However, in accident operation, as soon as the coupling lever is pivoted opposite and independently of the actuation lever, this automatically leads to the ramped contour on the coupling lever no (longer) being able to interact with the ramped edge on the release lever. Because the ramped contour and the ramped edge are predominantly arranged at a right angle to one another. Thus, a pivoting of the coupling lever and consequently the ramped contour provided for on both sides of the position in normal operation leads to the ramped contour no longer attaining or being unable to attain the ramped edge on the release lever. The release lever and consequently the locking mechanism therefore remain in accident operation as desired at rest.
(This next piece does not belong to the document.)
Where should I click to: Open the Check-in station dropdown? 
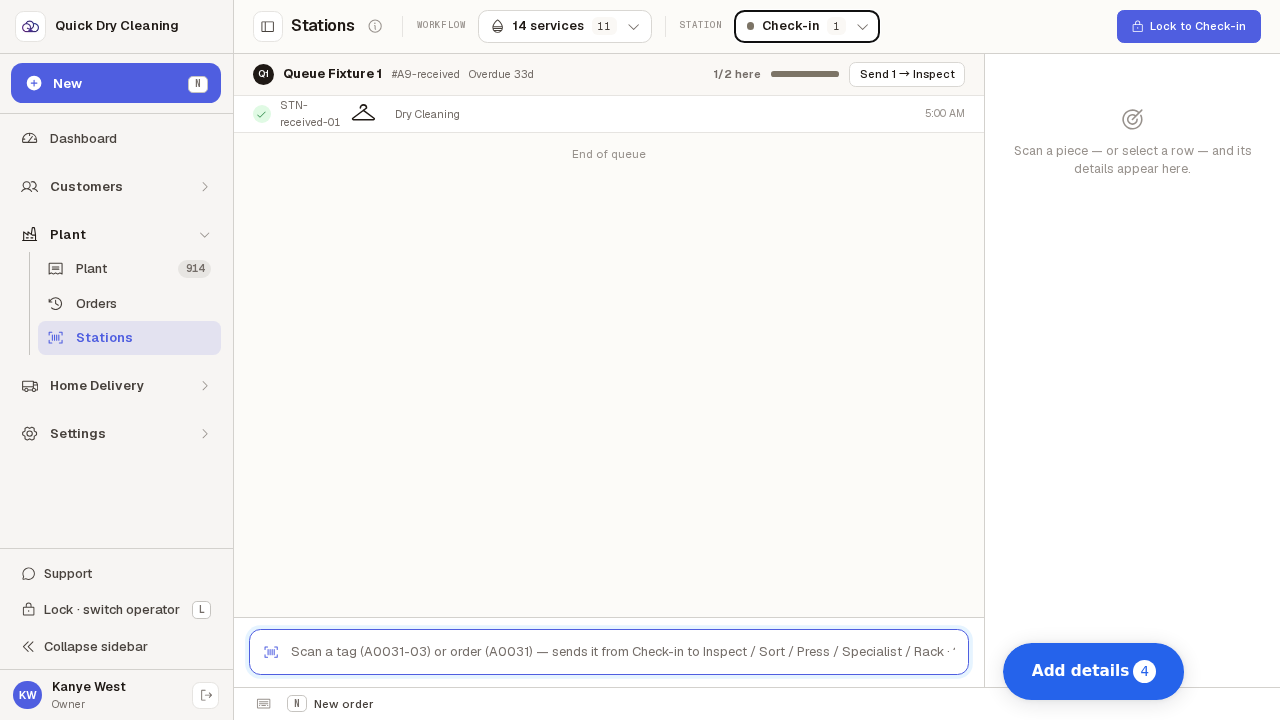(807, 26)
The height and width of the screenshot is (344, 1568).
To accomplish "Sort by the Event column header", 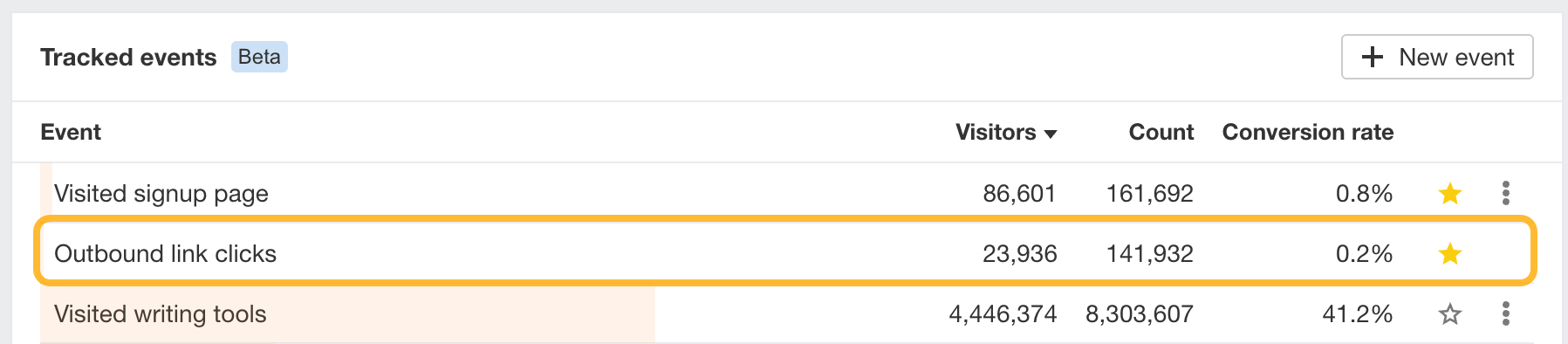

As a result, a motor vehicle door lock is provided which initially manages with a small number of structural elements. Because the blocking element for execution of accident operation is formed as a coupling lever mounted on the actuation lever. Furthermore, the configuration is such that the actuation lever in accident operation practically remains at rest. In contrast, the coupling lever mounted on the actuation lever pivots opposite the actuation lever and independently hereof. Thus, the spring force of the actuation lever spring assigned to the actuation lever can be low and the operating forces on the actuation lever are also small. This leads to considerable improvements in convenience compared to the state of the art. These are the fundamental advantages.

BRIEF DESCRIPTION OF DRAWINGS

The invention is explained in further detail hereafter on the basis of a drawing which only constitutes an exemplary embodiment. The following are shown:

FIG. 1 the motor vehicle door lock according to the invention in a diagrammatic perspective view reduced to the components which are fundamental for the invention and

FIG. 2 the actuation lever including coupling lever in different functional positions.

DETAILED DESCRIPTION

In the figures a motor vehicle door lock is illustrated which comprises, as is customary, a locking mechanism 1, 2 substantially consisting of a pawl 1 and a rotary latch 2 which is only implied. The pawl 1 can be pivoted around a pivot axis 3 implied in FIG. 1 against the force of a spring 4. A pivoting movement of the pawl 1 around the pivot axis 3 in a clockwise direction implied in FIG. 1 corresponds to the implied rotary latch 2 being opened against spring force. A locking bolt which was previously arrested and only implied is released with the aid of the rotary latch 2. The motor vehicle door lock is then opened.

A release lever 5 is provided for to act on the pawl 1. For its part, the release lever 5 has a pivot axis 6 and a pertaining spring 7 which is of rather subordinate importance for the following observations, however. As soon as the release lever 5 executes and can execute a pivoting movement around its pivot axis 6 in the implied anti-clockwise direction, an edge 5a on the release lever 5 becomes adjacent on a pin 1a of the pawl 1 and ensures that the pawl 1 is pivoted around its axis or pivot axis 3 in the implied clockwise direction so that the locking mechanism 1, 2 experiences the previously described opening.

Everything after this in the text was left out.